▸ O QUE SE PEDE:
• a. Responda com base no texto sobre o salário mínimo:
(i) Quantos reais abaixo do valor previsto pela Lei das Diretrizes Orçamentárias ficará o reajuste do salário mínimo para 2017?
(ii) Em que mês e ano foi estabelecido o Salário Mínimo Interprofissional (SMI) na França?
(iii) Segundo a regra do SMIC, criado em 1970, qual era o limite mínimo da elevação real obrigatória a cada ano?
• b. De acordo com o texto sobre o salário mínimo, por que se fixou o SMI na França? Explique em até três frases.
• c. Escreva a continuação do texto sobre o salário mínimo, começando logo após a última frase.

▸ TEXTO DE ORIGEM:
------------

Tomás Rigoletto Pernías e Denis Maracci Gimenez Publicado em 24.08.2017
O Governo do Presidente Michel Temer
rompeu com a política de valorização do salário mínimo. Tomado pela
desorientação do fundamentalismo fiscal expresso na abstrata tese da
“austeridade”, o governo Federal determinou que o valor do reajuste do
salário mínimo para 2017 ficará R$ 10 abaixo do previsto (R$ 979) pela
Lei das Diretrizes orçamentárias – sancionada pelo próprio Presidente
Temer.
Na França dos anos 50, as campanhas eleitorais foram marcadas
pela discussão sobre a pobreza da classe trabalhadora, da existência de
“duas Franças”, de um lado uma França moderna, fruto do esforço de
reconstrução do país, de outro, a França mergulhada na pobreza, herdada
em grande medida do entre-guerras. É nesse cenário de discussão que são
criados e/ou fortalecidos diversos fundos sociais, de amparo ao
desemprego, de aposentadoria, de solidariedade, que passam a compor a
crescente malha de proteção social naquele país, e ademais, é também
nesse momento, em fevereiro de 1950, que é estabelecido o Salário Mínimo
Interprofissional (SMI). A fixação do SMI resultou da necessidade do
estabelecimento de um limite mínimo de remuneração que garantisse aos
assalariados um padrão de vida digno. O estabelecimento desse padrão de
remuneração mínima, tão evidentemente necessário às pretensões de
combate à desigualdade, resultou basicamente de duas propostas, cujas
denominações são exemplares para identificar a importância da fixação de
um padrão salarial mínimo: uma proposta feita pelos sindicatos,
denominada “salário mínimo vital para a civilização” e uma proposta
patronal, de um “salário mínimo de garantia física do indivíduo”. A
partir do estabelecimento do SMI, a pressão política para a adoção de
uma política de promoção dos salários de base por meio de reajustes
reais permanentes do salário mínimo foi uma bandeira dos movimentos
sociais franceses. Em 1970, institui-se o Salário Mínimo
Interprofissional de Crescimento (SMIC), outra etapa dessa política, que
previa uma elevação real obrigatória a cada ano, que não poderia ser
inferior à metade do crescimento da renda nacional. O objetivo aqui era
claro para os franceses, qual seja, diminuir a distância entre a média
salarial e o valor do SMIC.

------------

▸ MATERIAL FORNECIDO:
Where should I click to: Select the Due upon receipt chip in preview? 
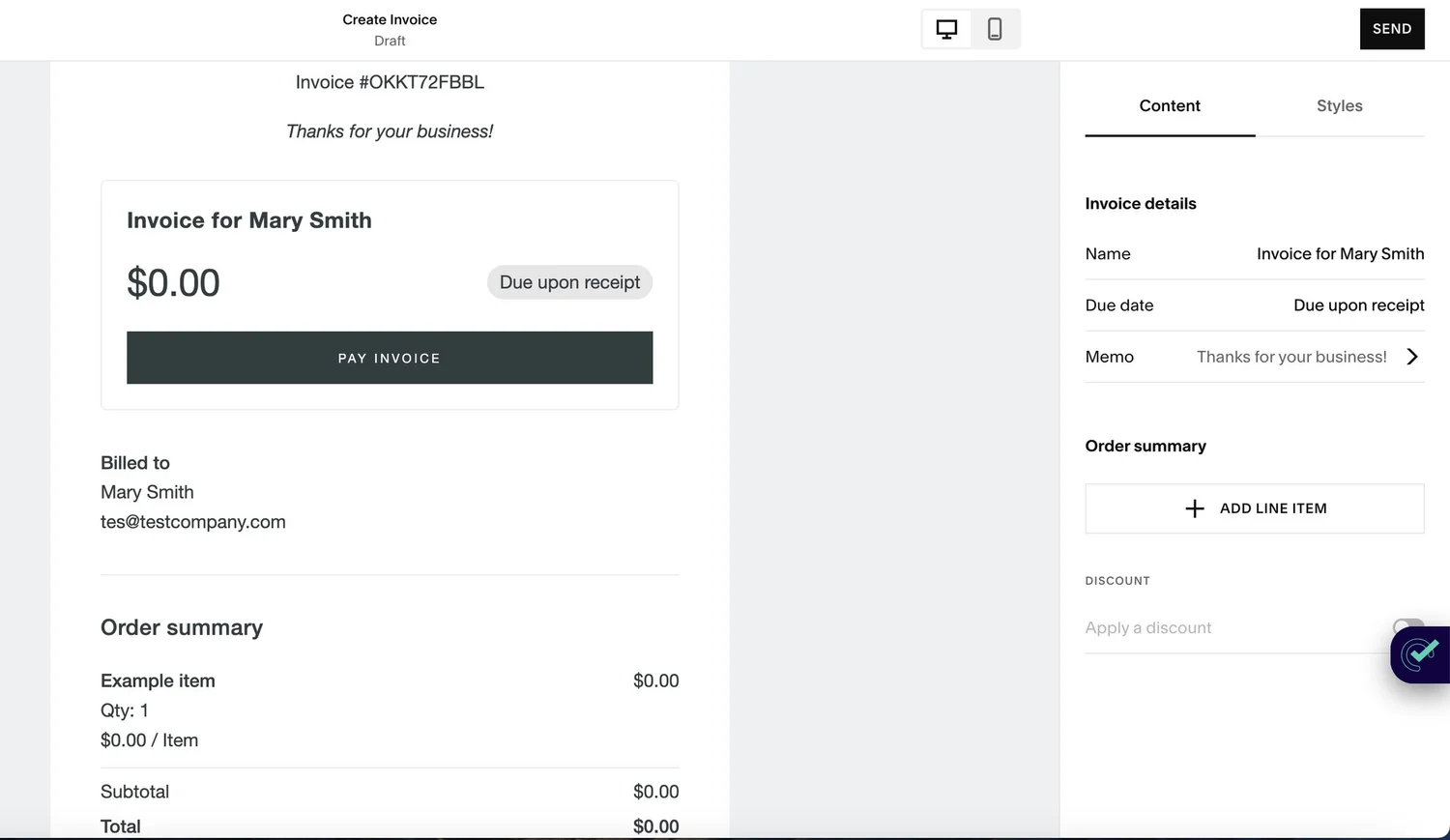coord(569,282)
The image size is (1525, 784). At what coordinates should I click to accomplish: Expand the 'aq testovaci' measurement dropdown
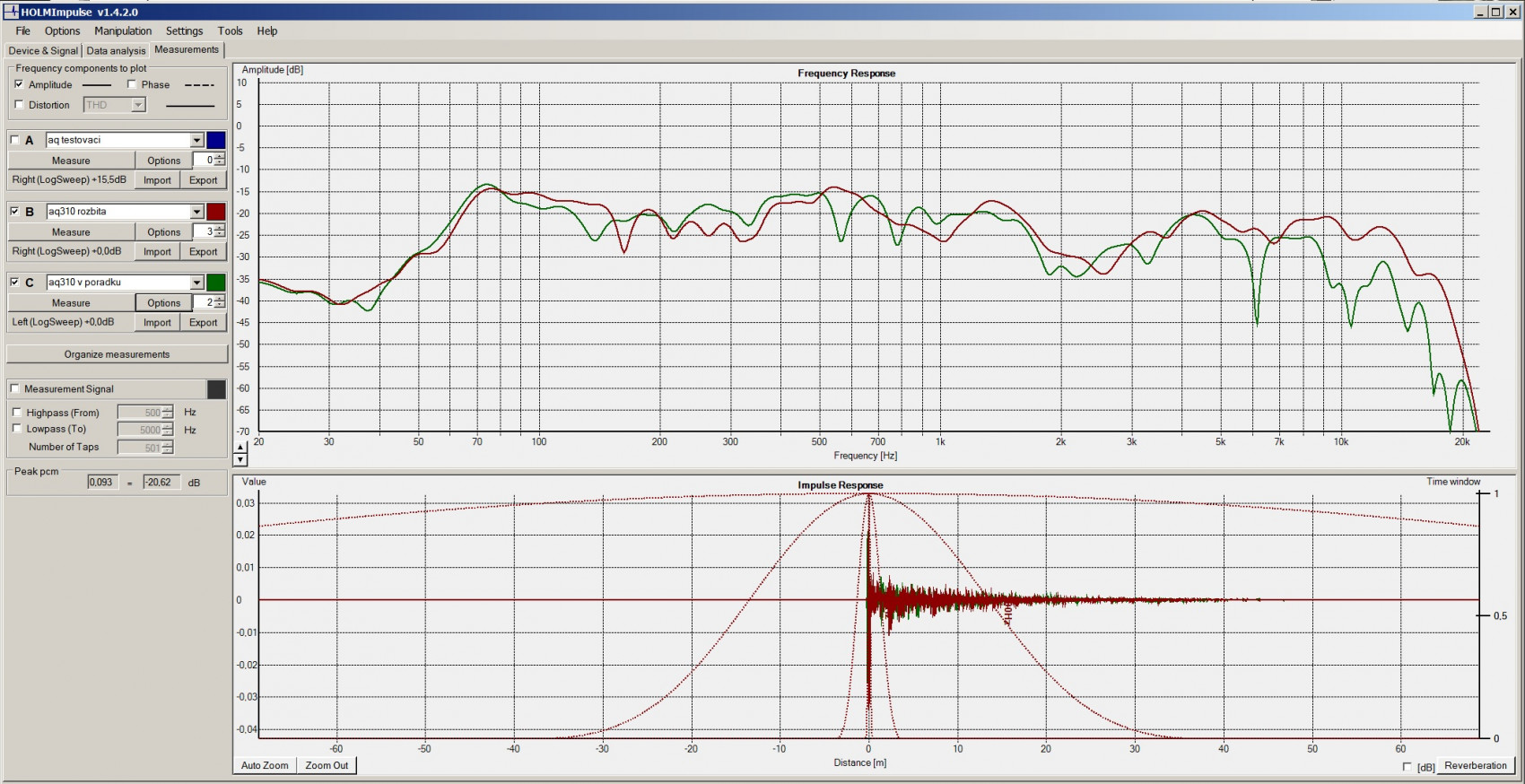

------------

▸ TAREFAS RESOLVIDAS:
• a.
(i) R$ 10.
(ii) Em fevereiro de 1950.
(iii) A elevação não podia ser inferior à metade do crescimento da renda nacional.

• b. O SMI foi fixado porque era preciso estabelecer um limite mínimo de remuneração. Esse limite devia garantir aos assalariados um padrão de vida digno.

• c.
Na Inglaterra, a aprovação no Parlamento do Wages Councils Act em
1945, fundou a moderna política salarial instituída no pós-guerra. Tal
instituição assumiu não só papel relevante na política salarial inglesa,
mas na definição de outros itens da cesta de remunerações e proteção
social, como férias e horas-extras, entre outros. Ao contrário da
França, não se institucionalizou o salário mínimo, sendo que o suporte
de um padrão mínimo de rendimentos na Inglaterra foi consolidado através
de um conjunto de mecanismos de garantia de renda, com especial atenção
para os trabalhadores de base. O estímulo aos acordos coletivos foi
outra maneira que a política governamental inglesa encontrou para
determinar um padrão salarial mais homogêneo. A responsabilidade estatal
para a consolidação de uma estrutura de salários mais homogênea
convergiu para a proteção e promoção dos salários dos trabalhadores de
mais baixa qualificação e fraca organização sindical por meio dos
acordos coletivos de trabalho, conjuntamente, conforme destaca Lord
Beveridge, a ampliação dos mecanismos de proteção social e de garantia
de renda.
A experiência italiana de promoção dos salários de base, sem contar
com o estatuto do salário mínimo, foi amparada num complexo sistema de
intervenção sindical e estatal no mercado de trabalho. Seus principais
instrumentos foram as garantias constitucionais que estabelecem proteção
básica aos assalariados por meio de políticas sociais, um poderoso
sistema de contratação coletiva centralizada, que fixa valores mínimos
de remuneração por categorias, a indexação salarial, além da
institucionalização do “mínimo social de desocupação”.
Na verdade, o que observamos não somente nesses países, mas em outras
experiências nacionais bem-sucedidas de redução das desigualdades entre
os rendimentos e de maior homogeneização da estrutura salarial, é que
as políticas de proteção e promoção dos salários de base, em suas
diversas variantes nacionais, cumpriram historicamente, e ainda cumprem,
um papel central na construção de sociedades mais igualitárias. É
inequívoca sua importância nesses países na redução das diferenças no
interior da estrutura salarial e na promoção de maior justiça social.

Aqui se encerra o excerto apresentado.